The task:
Extract every line of the records that contains the word "Enable".

== Material to process ==

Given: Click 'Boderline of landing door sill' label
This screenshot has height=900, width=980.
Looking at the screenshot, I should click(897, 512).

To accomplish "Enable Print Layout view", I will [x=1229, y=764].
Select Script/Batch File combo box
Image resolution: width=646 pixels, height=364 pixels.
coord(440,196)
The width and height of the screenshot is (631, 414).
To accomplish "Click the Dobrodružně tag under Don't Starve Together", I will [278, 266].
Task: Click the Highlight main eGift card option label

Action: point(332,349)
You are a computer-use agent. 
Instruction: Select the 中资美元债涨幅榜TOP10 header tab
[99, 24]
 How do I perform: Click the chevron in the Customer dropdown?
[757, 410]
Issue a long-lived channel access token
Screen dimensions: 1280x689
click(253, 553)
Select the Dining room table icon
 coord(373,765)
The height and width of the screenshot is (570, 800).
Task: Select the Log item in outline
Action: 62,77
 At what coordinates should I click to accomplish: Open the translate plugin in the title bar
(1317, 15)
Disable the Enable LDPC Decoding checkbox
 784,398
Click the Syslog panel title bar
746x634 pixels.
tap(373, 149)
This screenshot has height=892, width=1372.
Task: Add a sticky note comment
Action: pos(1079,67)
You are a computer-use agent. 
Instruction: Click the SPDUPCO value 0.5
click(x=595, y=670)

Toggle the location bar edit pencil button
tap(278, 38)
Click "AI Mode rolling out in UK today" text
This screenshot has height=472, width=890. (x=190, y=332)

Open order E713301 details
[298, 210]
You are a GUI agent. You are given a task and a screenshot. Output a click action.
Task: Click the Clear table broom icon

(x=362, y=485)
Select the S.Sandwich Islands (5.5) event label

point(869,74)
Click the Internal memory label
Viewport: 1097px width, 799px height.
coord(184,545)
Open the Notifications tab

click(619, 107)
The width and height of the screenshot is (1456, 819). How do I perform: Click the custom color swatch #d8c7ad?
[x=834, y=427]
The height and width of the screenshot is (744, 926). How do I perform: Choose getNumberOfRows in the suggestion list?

===

Response for this exercise:
To accomplish "Enable Print Layout view", I will [x=1229, y=764].
Disable the Enable LDPC Decoding checkbox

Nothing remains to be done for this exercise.